> [The problem] Please rewrite the data below, substituting "image" for every "screenshot" and keeping everything else the same. Leave the pictures out.

> [Given records]

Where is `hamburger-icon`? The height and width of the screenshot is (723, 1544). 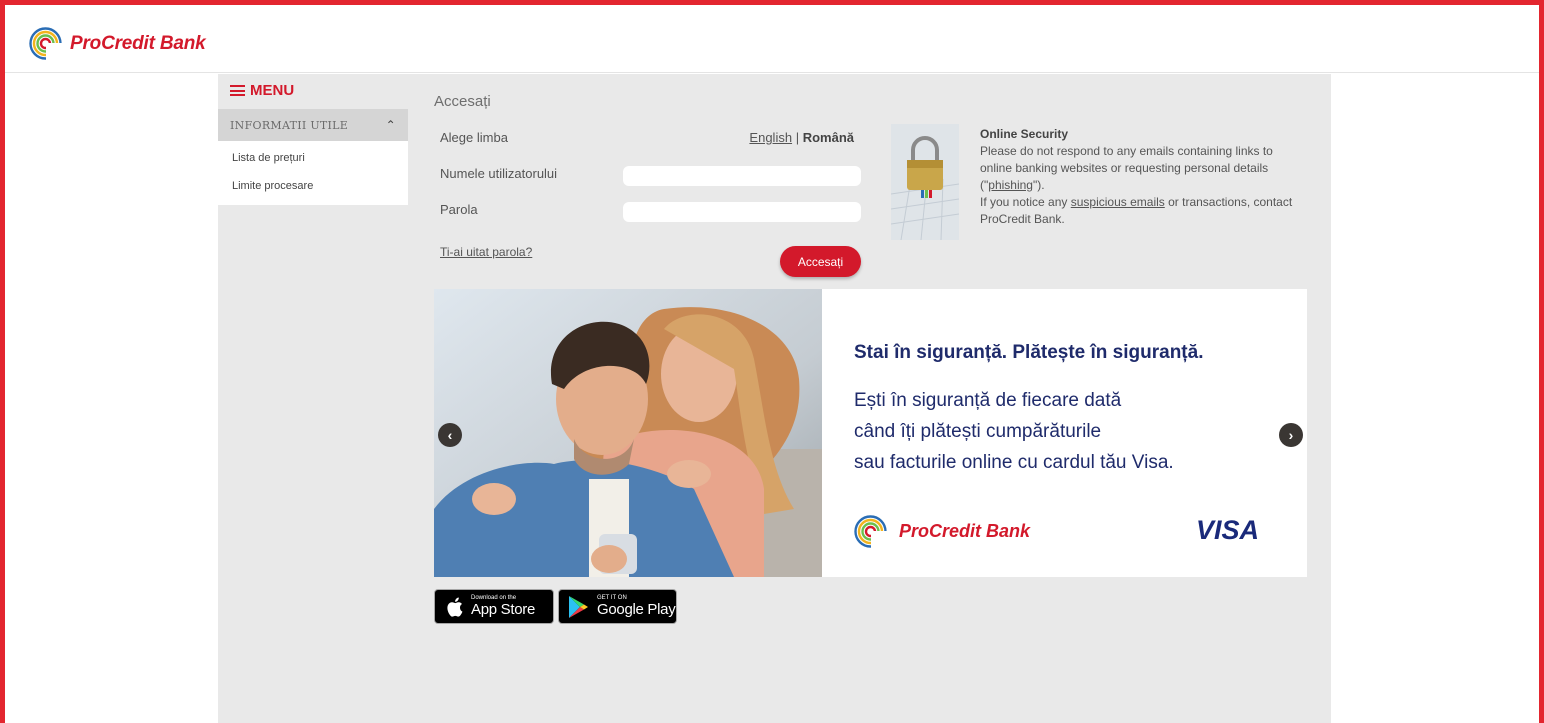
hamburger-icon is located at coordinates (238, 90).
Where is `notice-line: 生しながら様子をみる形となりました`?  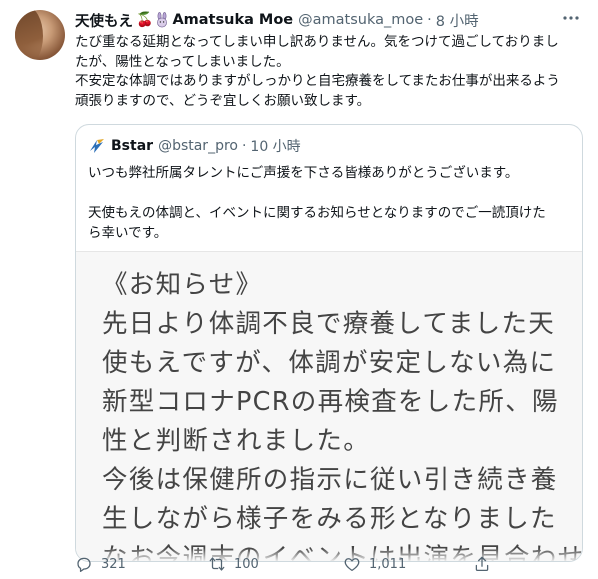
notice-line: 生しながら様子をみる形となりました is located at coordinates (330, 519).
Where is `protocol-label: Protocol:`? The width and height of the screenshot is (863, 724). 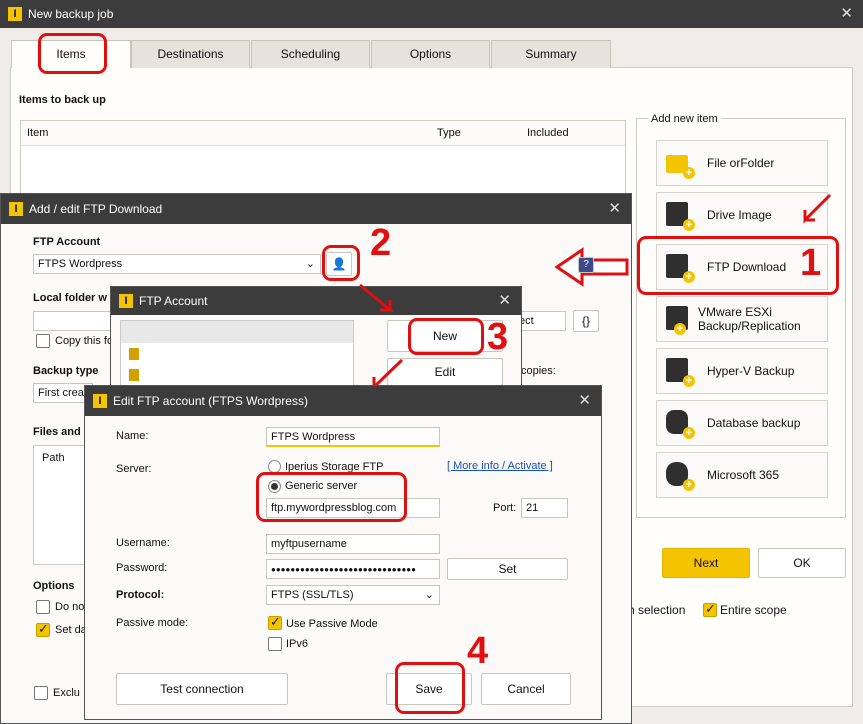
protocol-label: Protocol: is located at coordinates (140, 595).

> [Exercise answer]
Where is `hamburger-icon`? The height and width of the image is (723, 1544). 
hamburger-icon is located at coordinates (238, 90).
Where is `notice-line: 生しながら様子をみる形となりました`?  
notice-line: 生しながら様子をみる形となりました is located at coordinates (330, 519).
Where is `protocol-label: Protocol:`? The width and height of the image is (863, 724). 
protocol-label: Protocol: is located at coordinates (140, 595).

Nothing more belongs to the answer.